Extracted text:
▼

# Rough Riding Tractor



## Moo Farms (Jun 16, 2021)

I recently sold my 1998 John Deere 6410 - 2 wheel drive and purchased a 2017 6130M John Deere 4 wheel drive tractor.. I am very happy with the power and features on the new tractor. 

STRICKLY A HAY TRACTOR. Mow, Rake, Bale, Haul

My problem is it is very rough riding. It is my first 4 wheel drive tractor and I don't know if this condition is normal. I have not needed to engage the 4 wheel drive yet.

Driving through fields I have worked for years I can hardly stay in the seat at 5 mph. Im used to running faster than that. Running down the road with the JD 568 Baler I cant go over 20mph or it starts bucking/ same way with mow/cond.

There are no weights on this tractor. Should I add some. ANY IDEAS


----------



## HayMike (Mar 22, 2011)

Tire pressure correct? Loaded tires might smooth it out.


----------



## Tx Jim (Jun 30, 2014)

Welcome to HT
Ditto on checking tire pressures


----------



## JOR Farm (Aug 27, 2019)

I fill all tires to the max with water then try to run as low of pressure as the tires can stand. This makes them ride much better unless it's a loader tractor then you have to have a lot of pressure up front to carry the load which will sometimes make them hop.


----------



## Gearclash (Nov 25, 2010)

What size are the tires and what is the pressure in them? My attitude toward baling tractor tires anymore is to go toward oversize tires running at lower pressures.


----------



## Moo Farms (Jun 16, 2021)

I checked the Air PSI on this tractor and all 4 tires were at 26 PSI. I set them down to 20 PSI and will give that a try.


----------



## bool (Mar 14, 2016)

While you are at it, lower the rears to 15 PSI.

You could go lower than 20 front and 15 rear but try that for now.

Roger


----------



## dvcochran (Oct 1, 2017)

Others will disagree but some of it is the reality of a 4wd tractor. I agree with filling with fluid and running LOW pressure. As long as you are just pulling and not lifting I think you could go closer to 10 psi.


----------



## Gearclash (Nov 25, 2010)

Ya, its gonna ride like a brick at 26 PSI. I have found that 15 PSI is kind of the the magic point where tractor tires start to ride really nice. It depends on the tire of course. And don’t run under inflated for the tire load. That will shorten tire life noticeably. 

I would not agree with putting fluid in the tires. That reduces the air space and make the tire behave like it is a much smaller tire; when the tire hits a bump or hole the pressure of the air in the tire will spike much more sharply than an un filled tire. Adding iron wheel weights will help.


----------



## Cantrellc123 (Apr 30, 2019)

I have a 6115M and it’s probably the best riding tractor we have on the farm. I don’t really know what the rear tire pressure is but the tires bulge out a bit where they make ground contact. Tire pressure is your enemy in this story.


----------

▲

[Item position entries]
▼

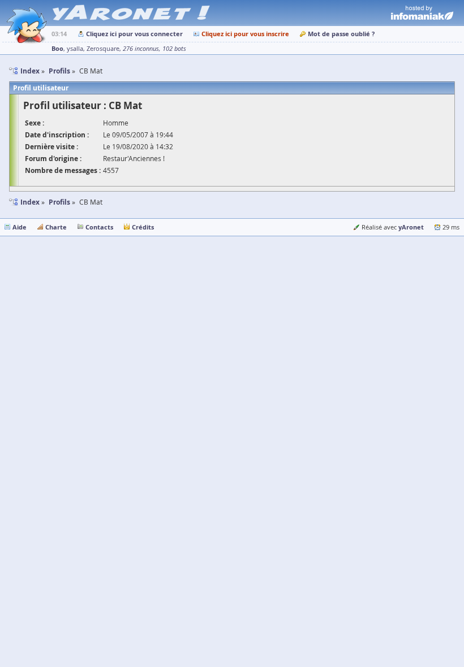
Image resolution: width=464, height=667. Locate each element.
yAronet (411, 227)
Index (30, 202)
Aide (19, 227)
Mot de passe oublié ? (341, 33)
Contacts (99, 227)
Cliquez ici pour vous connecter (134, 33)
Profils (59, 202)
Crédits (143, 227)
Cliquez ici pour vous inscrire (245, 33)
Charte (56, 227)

▲
▼

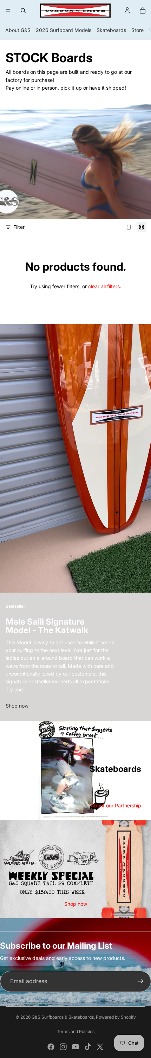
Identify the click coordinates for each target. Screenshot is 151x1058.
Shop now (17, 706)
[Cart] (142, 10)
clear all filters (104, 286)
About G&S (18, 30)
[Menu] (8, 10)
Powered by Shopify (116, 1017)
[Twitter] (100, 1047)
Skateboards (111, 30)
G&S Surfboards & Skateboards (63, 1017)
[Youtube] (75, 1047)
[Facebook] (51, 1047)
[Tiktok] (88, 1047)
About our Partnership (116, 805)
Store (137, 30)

▲

Problems and tasks:
a – In the tractor thread, what pressure did Moo Farms find in all four tires when checking them?
b – In the listing, begin at the line that has "Cliquez ici pour vous connecter (134, 33)" and stop after the line that has "Cliquez ici pour vous inscrire (245, 33)". Write those lines out again, substituting "Appuyez" for "Cliquez" and keeping everything else the same.
The tractor thread and the listing were taken from separate sources.

Outputs for the tasks:
a – 26 PSI

b –
Appuyez ici pour vous connecter (134, 33)
Profils (59, 202)
Crédits (143, 227)
Appuyez ici pour vous inscrire (245, 33)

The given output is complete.